PP-864:Support suspend/resume on Cray X* series

Hi,

There is a small design proposal posted in Confluence that talks about the external interface changes in PBS when it starts supporting suspend/resume on Cray X series systems (PP-864).

Please have a look at the document and provide comments/feedback.

Thanks,
Arun

@arungrover, the qsig error message should show the error code “15219” shouldn’t it? You might want it consistent with the qsub error message format, for example:
qsub: cannot connect to server bogus.pbspro.com (errno=15008)
When logging a false ‘EMPTY’ response do we really need to log it at PBSEVENT_DEBUG2 instead of a higher debug level?

Thanks for reviewing the document @vccardenas.
The error message is consistent with other qsig error messages like if you try to resume a running job qsig spits out -
qsig: Request invalid for state of job
while this is the error the command shows the error number actually is 15016.

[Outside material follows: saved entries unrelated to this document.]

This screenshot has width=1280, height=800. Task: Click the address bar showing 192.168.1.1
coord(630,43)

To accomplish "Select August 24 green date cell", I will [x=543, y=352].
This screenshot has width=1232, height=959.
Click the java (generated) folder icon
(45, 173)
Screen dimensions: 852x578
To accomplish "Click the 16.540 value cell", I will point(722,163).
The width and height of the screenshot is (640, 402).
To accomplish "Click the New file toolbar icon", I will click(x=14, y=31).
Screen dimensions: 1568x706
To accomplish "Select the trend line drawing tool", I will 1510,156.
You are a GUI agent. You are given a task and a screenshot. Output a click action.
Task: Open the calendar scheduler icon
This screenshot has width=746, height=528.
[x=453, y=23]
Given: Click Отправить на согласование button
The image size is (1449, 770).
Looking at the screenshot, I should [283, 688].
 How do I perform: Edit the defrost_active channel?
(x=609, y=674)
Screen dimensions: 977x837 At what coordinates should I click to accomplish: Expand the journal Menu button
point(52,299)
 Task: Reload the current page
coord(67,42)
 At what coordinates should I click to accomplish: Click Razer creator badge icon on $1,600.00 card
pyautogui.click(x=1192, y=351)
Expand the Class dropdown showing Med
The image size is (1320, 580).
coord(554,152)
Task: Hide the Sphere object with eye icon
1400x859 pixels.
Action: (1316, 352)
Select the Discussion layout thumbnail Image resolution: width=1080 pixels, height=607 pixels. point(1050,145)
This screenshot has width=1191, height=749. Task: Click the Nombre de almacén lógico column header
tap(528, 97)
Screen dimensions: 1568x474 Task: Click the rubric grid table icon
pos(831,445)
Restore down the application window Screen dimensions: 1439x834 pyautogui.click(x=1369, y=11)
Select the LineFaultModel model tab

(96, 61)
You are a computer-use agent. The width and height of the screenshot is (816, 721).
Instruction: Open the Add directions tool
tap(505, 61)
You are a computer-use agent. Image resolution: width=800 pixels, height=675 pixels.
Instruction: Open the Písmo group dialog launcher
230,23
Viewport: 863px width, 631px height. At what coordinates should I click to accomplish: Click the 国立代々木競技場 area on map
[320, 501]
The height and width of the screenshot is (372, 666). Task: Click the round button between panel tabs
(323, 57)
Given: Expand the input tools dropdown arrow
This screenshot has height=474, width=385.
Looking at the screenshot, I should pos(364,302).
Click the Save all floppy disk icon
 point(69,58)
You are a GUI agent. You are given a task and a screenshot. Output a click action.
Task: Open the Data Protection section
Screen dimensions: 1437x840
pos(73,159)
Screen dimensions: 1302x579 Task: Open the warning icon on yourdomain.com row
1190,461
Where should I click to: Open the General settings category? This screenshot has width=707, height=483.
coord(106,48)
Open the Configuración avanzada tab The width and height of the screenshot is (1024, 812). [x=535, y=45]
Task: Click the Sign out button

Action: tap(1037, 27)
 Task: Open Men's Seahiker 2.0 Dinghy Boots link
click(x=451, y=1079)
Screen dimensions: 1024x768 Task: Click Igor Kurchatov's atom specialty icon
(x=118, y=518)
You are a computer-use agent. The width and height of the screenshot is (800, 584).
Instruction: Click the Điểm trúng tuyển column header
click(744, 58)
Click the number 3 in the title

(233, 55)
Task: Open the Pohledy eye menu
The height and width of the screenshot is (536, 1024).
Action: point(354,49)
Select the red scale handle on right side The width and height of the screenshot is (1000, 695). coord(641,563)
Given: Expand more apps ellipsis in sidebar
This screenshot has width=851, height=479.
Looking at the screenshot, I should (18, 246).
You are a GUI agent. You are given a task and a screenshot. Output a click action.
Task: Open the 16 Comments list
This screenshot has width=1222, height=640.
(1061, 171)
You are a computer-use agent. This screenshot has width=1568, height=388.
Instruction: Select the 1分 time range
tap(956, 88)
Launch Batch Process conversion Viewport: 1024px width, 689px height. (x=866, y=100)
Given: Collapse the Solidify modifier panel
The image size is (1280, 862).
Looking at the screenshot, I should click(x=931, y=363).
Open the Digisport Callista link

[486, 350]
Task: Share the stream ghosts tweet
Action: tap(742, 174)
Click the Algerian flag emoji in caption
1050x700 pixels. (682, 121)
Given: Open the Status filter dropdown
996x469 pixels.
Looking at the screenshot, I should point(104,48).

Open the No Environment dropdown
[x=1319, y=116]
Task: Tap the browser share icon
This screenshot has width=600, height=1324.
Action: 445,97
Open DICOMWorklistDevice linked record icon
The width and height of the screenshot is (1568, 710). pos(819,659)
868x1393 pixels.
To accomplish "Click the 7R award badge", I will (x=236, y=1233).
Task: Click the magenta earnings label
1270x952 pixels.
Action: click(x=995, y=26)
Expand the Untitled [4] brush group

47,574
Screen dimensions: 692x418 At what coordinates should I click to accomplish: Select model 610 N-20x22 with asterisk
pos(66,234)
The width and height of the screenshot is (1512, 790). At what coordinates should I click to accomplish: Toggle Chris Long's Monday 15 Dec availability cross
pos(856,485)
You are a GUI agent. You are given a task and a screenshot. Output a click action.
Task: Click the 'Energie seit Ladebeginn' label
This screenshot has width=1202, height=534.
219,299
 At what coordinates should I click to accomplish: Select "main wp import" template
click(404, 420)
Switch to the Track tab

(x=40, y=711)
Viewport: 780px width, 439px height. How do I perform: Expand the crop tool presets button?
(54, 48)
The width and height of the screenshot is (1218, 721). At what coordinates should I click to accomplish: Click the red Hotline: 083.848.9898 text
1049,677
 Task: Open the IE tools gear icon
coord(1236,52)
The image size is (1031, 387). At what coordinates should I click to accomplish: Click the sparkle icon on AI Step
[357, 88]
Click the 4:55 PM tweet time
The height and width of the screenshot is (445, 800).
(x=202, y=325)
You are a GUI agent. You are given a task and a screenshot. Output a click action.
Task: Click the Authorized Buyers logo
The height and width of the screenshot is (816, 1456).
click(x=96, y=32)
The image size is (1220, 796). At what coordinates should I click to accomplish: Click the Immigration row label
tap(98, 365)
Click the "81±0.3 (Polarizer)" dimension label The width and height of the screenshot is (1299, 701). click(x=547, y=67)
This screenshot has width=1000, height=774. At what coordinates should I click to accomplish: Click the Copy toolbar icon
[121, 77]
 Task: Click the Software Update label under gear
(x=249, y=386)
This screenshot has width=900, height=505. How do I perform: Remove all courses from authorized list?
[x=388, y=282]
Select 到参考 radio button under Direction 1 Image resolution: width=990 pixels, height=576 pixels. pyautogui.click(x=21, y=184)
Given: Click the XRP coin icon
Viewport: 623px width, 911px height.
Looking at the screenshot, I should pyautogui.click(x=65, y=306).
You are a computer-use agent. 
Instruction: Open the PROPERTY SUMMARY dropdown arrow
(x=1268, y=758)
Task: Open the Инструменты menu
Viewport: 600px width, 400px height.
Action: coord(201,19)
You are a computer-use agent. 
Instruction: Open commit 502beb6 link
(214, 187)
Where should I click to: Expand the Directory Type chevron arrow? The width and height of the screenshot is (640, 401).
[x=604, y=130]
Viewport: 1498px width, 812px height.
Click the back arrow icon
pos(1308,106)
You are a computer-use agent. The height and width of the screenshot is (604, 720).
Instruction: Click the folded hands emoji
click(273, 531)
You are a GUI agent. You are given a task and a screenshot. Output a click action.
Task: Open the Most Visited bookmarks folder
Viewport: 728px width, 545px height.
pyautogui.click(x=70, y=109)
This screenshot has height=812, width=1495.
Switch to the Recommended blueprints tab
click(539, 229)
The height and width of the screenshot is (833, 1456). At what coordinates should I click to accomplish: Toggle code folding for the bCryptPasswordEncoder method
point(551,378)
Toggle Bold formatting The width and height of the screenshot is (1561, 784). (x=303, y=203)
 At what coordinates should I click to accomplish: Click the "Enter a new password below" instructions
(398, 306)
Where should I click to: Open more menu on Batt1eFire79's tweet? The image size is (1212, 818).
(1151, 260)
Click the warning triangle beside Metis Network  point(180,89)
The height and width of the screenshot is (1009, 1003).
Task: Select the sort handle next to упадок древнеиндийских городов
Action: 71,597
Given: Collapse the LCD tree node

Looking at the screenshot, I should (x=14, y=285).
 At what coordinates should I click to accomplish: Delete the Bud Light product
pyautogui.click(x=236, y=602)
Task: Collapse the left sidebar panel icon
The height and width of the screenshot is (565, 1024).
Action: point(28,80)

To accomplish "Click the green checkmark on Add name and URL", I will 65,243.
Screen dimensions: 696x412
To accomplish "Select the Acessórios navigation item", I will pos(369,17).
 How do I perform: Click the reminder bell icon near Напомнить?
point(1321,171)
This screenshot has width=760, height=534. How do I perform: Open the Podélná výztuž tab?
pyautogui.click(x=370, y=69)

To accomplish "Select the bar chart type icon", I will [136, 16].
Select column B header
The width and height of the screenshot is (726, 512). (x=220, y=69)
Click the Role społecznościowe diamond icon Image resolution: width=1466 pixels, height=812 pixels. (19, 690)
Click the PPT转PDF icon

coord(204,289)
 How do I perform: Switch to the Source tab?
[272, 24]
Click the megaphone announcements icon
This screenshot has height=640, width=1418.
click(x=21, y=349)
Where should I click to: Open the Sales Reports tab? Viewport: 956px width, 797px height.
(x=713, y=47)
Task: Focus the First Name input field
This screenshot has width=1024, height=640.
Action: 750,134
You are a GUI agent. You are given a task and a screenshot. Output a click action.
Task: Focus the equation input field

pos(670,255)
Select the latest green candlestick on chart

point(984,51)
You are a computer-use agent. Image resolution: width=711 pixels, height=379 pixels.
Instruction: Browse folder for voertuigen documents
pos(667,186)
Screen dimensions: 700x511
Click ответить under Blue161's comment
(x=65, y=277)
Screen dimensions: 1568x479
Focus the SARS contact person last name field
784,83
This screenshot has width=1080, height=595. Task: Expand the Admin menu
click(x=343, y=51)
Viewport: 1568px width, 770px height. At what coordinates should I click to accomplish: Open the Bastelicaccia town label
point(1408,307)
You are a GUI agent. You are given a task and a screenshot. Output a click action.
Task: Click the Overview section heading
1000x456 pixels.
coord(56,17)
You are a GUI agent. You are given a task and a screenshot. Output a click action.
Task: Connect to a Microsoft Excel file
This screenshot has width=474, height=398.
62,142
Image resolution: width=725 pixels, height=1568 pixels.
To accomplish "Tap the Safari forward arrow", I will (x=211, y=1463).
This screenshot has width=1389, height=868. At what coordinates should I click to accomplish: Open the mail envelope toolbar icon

qsub on the other hand has a different way of handling error messages. In some cases it prints error number like you mentioned in your example and in some it doesn’t like this -

qsub -lselect=2:ncpus=2:place=scatter – /bin/sleep 1000
qsub: Resource invalid in “select” specification: place

EMPTY log message is getting logged because of a bug that Cray has in dealing with switching reservations. I felt logging it at DEBUG2 will make PBS log it by default whenever we hit this bug. It will be good for tacking purpose. But, if you still think it should be logged at a higher debug level then I can make the change.

I just noticed that one thing that is missing in the document is that on Cray we need to set restrict_res_to_release_on_suspend (RRTROS) to ncpus by default. I’ll add that to the document.

Thanks!

I agree with @arungrover about the “EMPTY” log message being logged at DEBUG2. We want to log the “EMPTY” log message so that it is visible when a problem is occurring. Making the debug log level higher will hinder that ability.

@vccardenas and @lisa-altair I have modified the document to mention restrict_res_to_release_on_suspend in to be set to ncpus in a default setup.
Please have a look at the document again.

DEBUG2 seems right for logging a false ‘EMPTY’ response. I have reviewed the additional info on the setting of RRTROS. Overall looks good to me.

Seems like a pretty clear design @arungrover.
Here are a few comments:

  • the 4th bullet in the overview needs an asterisk * after the X, so it says “Cray X* series”
  • the fifth bullet in the overview, I think what is currently written is a bit too restrictive. How about this instead? “On a Cray X* series, the suspended low priority job and the high priority job must fit into the Cray compute node’s memory”
  • for interface #3, I think the interface change is really that you are setting restrict_res_to_release_on_suspend to ncpus…so the details can move to the interface, and the interface text can move into the details section. :slight_smile:
    I think you should state when it is being set (e.g. during install of PBS, start up of PBS, etc.?).
  • Maybe also state this is due to the restriction for Cray compute nodes (see above).
  • I also think you should state that admins may choose to free other resources (including custom ones) and then point them to the other page that talks about restrict_res_to_release_on_suspend.

Thanks for review comments.

I’ve addressed your comments and updated the document. please have a look again.

Thanks for making the changes.
One more small comment, in the 3rd bullet of interface 3 can you make it clear that this statement only applies to Cray X* series systems. Maybe by adding something like the following: “…is not advisable for Cray X* series compute nodes”.
Everything else looks good.

@lisa-altair I’ve modified it now.
@vccardenas you might want to have a look again.

Thanks!

Thanks! Looks good to me!

Looks good to me too.

@lisa-altair and @vccardenas thanks for your signoff. I have modified the document again :slight_smile:
This time I added information stating that a job with exclusive placement on a node can not be suspended.

Please have a look again and let me know what you think.

@arungrover, on Cray the compute vnodes have sharing = force_exclhost so any job that uses that compute vnode will have exclusive placement, and therefore that job can’t be suspended?

I think a job will not be suspended only if it requests an exclusive placement on a compute node using “-lplace” resource. I don’t think having sharing set to force_exclhost would have any affect.

@vccardenas and @lisa-altair
I have also added a line to mention a limitation that Cray imposes on number of co-resident jobs that can be there on a compute node. Please have a look again on the new doc.

Since there was some confusion about “exclusive access”, and because PBS has a few different things that use the word exclusive, perhaps you should reference “(i.e. -lplace=excl)” somewhere in interface #4?
Everything else looks good to me.

@lisa-altair thanks for the review. I’ve added the example in interface 4

Looks good to me @arungrover!

@arungrover, thanks for the explanation - the updates and overall look good to me.

Thanks for the chat, the EDD looks OK to me!